SimonPratt has asked for the wisdom of the Perl Monks concerning the following question:

Hi, monks

Some time ago I developed a Windows Service based system for transferring data between servers on our network. All has been running quite nicely now for almost a year, with one glaring exception. About once every two - three months, a thread will fail when attempting to open a file. As a point of context, there are 5 threads performing the work which run non-stop while the server is on (each thread executing the affected lines of code several thousand times per day). The servers are rebooted once a week and the service is only restarted when the reboot occurs.

The error I get is:

Thread 10 terminated abnormally: Failed to open \\server\share\INQUEUE\loadqueue.lck: Invalid argument at service.plx line 596.
The relevant code (lines 595 and 596) are:
my $lockfile = $destDir."loadqueue.lck"; open my $fhLock, ">", $lockfile or die "Failed to open $lockfile: $!" +;

Any suggestions on why this code is failing would be highly appreciated. I guess the obvious work around would be something like this:

my $lockfile = $destDir."loadqueue.lck"; my $fhLock; do { eval { open $fhLock, ">", $lockfile or die "Failed to open $lock +file: $!" } } until (defined $fhLock);
but without understanding why this error might be occurring, I'm a bit wary of doing this.

Replies are listed 'Best First'.
Re: Problem opening file
by marinersk (Priest) on Jul 08, 2015 at 16:15 UTC

    No need to get complicated. If you don't want the script to die, don't use die.

    my $lockfile = $destDir."loadqueue.lck"; while (!open my $fhLock, ">", $lockfile) { print "Failed to open $lockfile: $!"; sleep(3); ### Changed from 3000 to 3 (parameter is seconds, +not milliseconds!) }

    As to why it's failing -- without more information, hard to tell. My guess is that in the process of opening a file -- usually an atomic operation -- the thread may have stepped on something another thread was doing (or vice versa), and failed without a highly visible cause.
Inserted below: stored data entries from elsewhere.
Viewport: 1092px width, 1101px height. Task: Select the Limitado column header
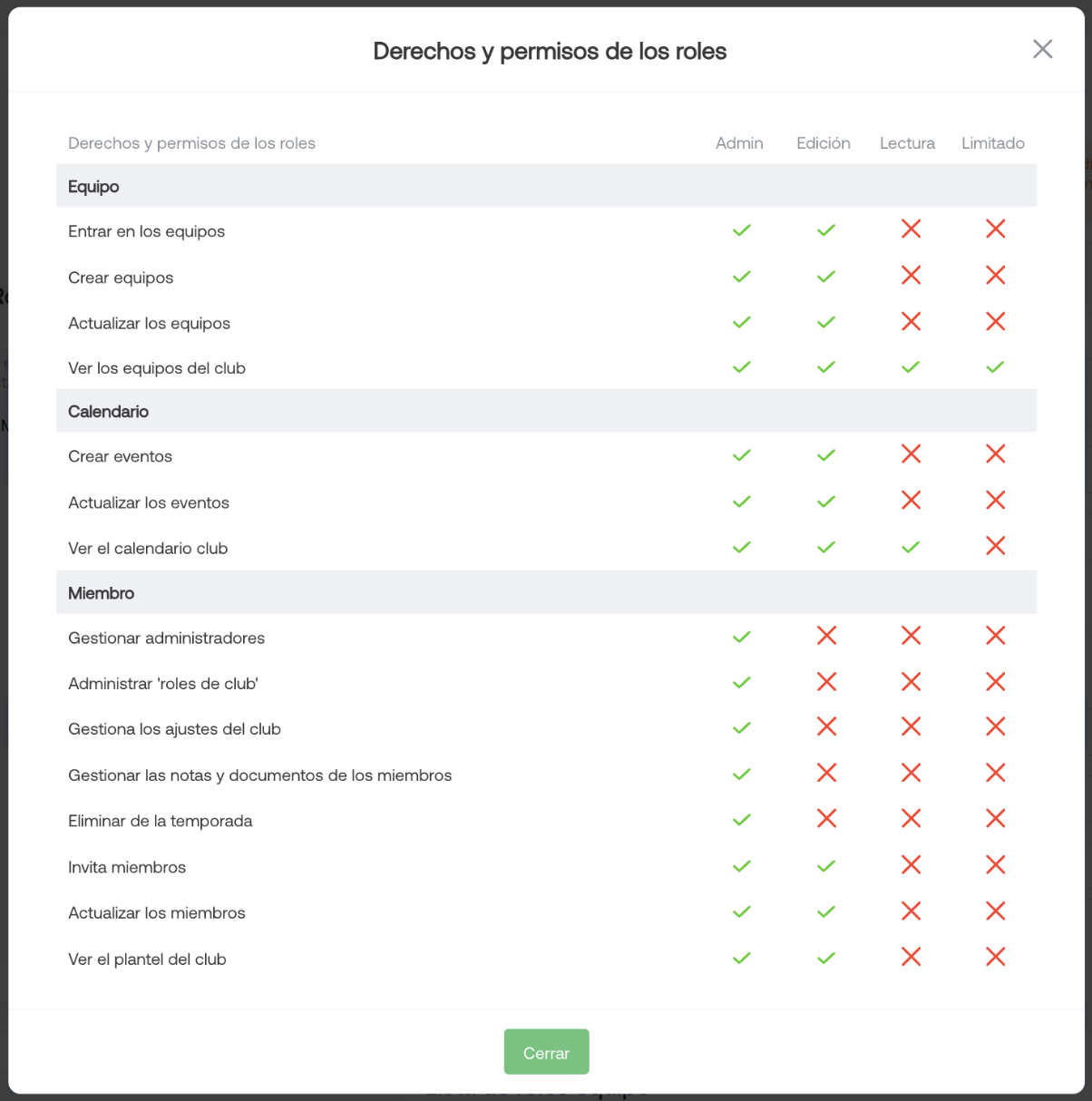(x=993, y=143)
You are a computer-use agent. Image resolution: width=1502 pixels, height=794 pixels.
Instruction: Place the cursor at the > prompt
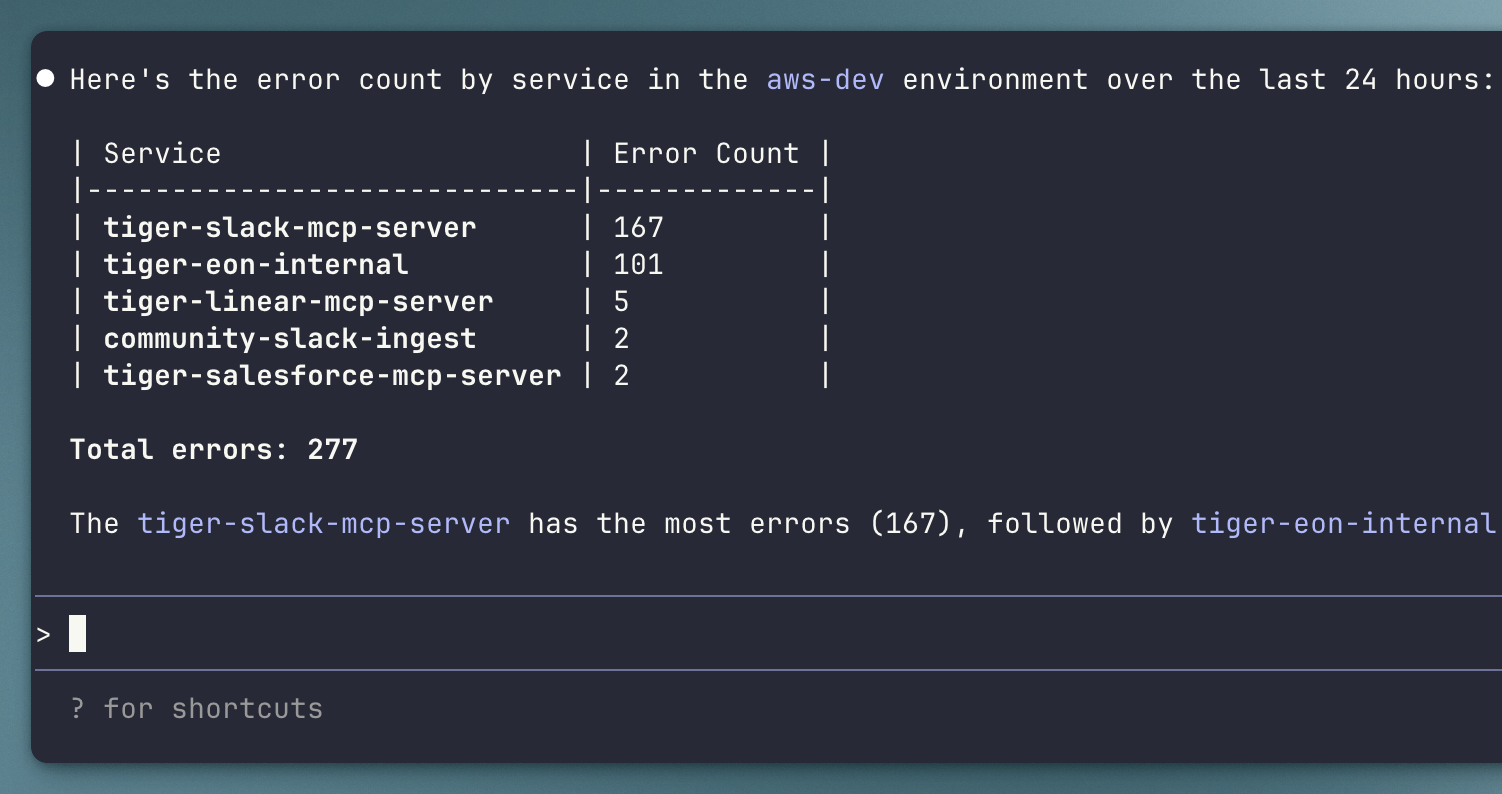click(43, 633)
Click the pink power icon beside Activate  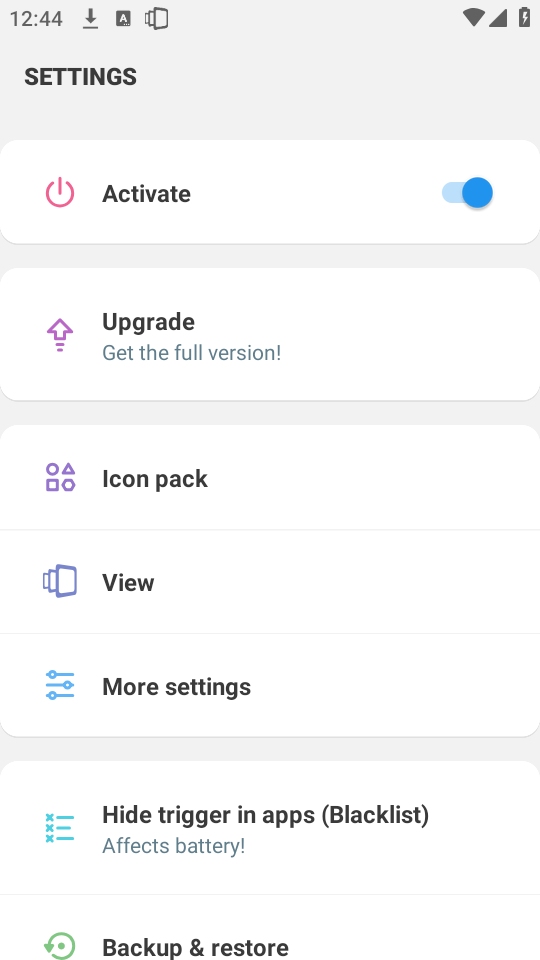[60, 193]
    Thus, my first stab at a workaround was to let it breathe 3 seconds (or whatever is appropriate for the environment) and try again.

    Edit: Changed sleep(3000)to sleep(3)(stupid human tricks when switching back and forth between languages)

      "... let it breathe 3 seconds ..."

      From sleep:

      "Causes the script to sleep for (integer) EXPR seconds, ..."

      You're letting it breathe for 50 minutes. :-)

      [Also sleep(3000) in the code in your second response.]

      -- Ken

        D'oh!

        Fixing...

      "As to why it's failing -- without more information, hard to tell. My guess is that in the process of opening a file -- usually an atomic operation -- the thread may have stepped on something another thread was doing (or vice versa), and failed without a highly visible cause."

      I agree with your comment in principle, however the error returned by open indicates something a bit more basic is occurring. Its as though the arguments I am passing to open aren't being received (at least that is how I interpret the error).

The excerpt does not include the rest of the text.